By Kevin M. Finson, J.D.
An appeal of a dismissal was remanded because the trial court had not had an opportunity to consider new evidence as to ownership of the patent in suit, which presented a standing issue.
A motion to dismiss cannot be considered while a potential issue of standing remains unresolved, the U.S. Court of Appeals for the Federal Circuit has held. WiNet Labs, LLC sued Motorola Mobility, LLC alleging that Motorola infringed its patent. A district court granted Motorola’s motion to dismiss the case with prejudice. In a motion for attorney fees, Motorola for the first time questioned WiNet’s ownership of the patent-in-suit. The district court stayed resolution of Motorola’s motion for fees pending WiNet’s appeal of the dismissal. The appellate court found that the record created a serious question about WiNet’s Article III standing. Thus, the court vacated the judgment and remanded the case so that the district court may address the Article III standing question for the first time (WiNet Labs, LLC v. Motorola Mobility, LLC, April 12, 2021, Taranto, R.).
WiNet filed suit against Motorola Mobility LLC (Motorola) for infringement of U.S. Patent No. 7,593,374 (the ’374 patent). The trial court granted Motorola’s motion to dismiss for failure to state a claim, and WiNet appealed the dismissal to the Federal Circuit. After the dismissal was granted, Motorola filed a petition for attorney fees and in the process suggested that WiNet did not actually own the ’374 patent. In their submissions on the fee motion the parties produced evidence showing a dispute as to ownership which the trial court did not have the opportunity to address before it ruled on the dismissal.

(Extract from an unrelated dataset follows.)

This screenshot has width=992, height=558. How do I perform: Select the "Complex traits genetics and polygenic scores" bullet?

Ownership. WiNet claimed ownership by way of a 2019 assignment from the named inventors of the patent. The parties agreed, however, that in 2005 the inventors had assigned all their interest to M-Labs, Ltd., a Virgin Islands corporation not a party to the suit. WiNet claimed that the ownership of the patent had reverted to the named inventors when M-Labs ceased operations, but there was no reversionary language in the 2005 assignment. In addition, WiNet could point to no Virgin Islands corporations law which would support its reversion theory. The court held that this raised a grave doubt regarding WiNet’s Article III standing, as WiNet could not sue for infringement of a patent in which it held no rights.

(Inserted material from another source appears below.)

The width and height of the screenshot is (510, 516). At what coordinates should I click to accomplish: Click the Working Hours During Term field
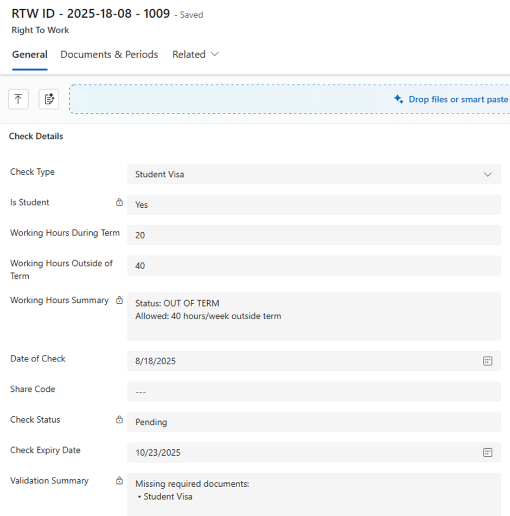314,235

Without ruling on whether it could resolve the question itself, the Federal Circuit remanded the case so that the trial court could decide the issue of standing in the first instance, and did not address the dismissal for failure to state a claim.
The case is No. 2020-2235.
Attorneys: Matthew Michael Wawrzyn (Wawrzyn LLC) for WiNet Labs LLC. Louis A. Klapp (Riley Safer Holmes & Cancila LLP) for Motorola Mobility LLC.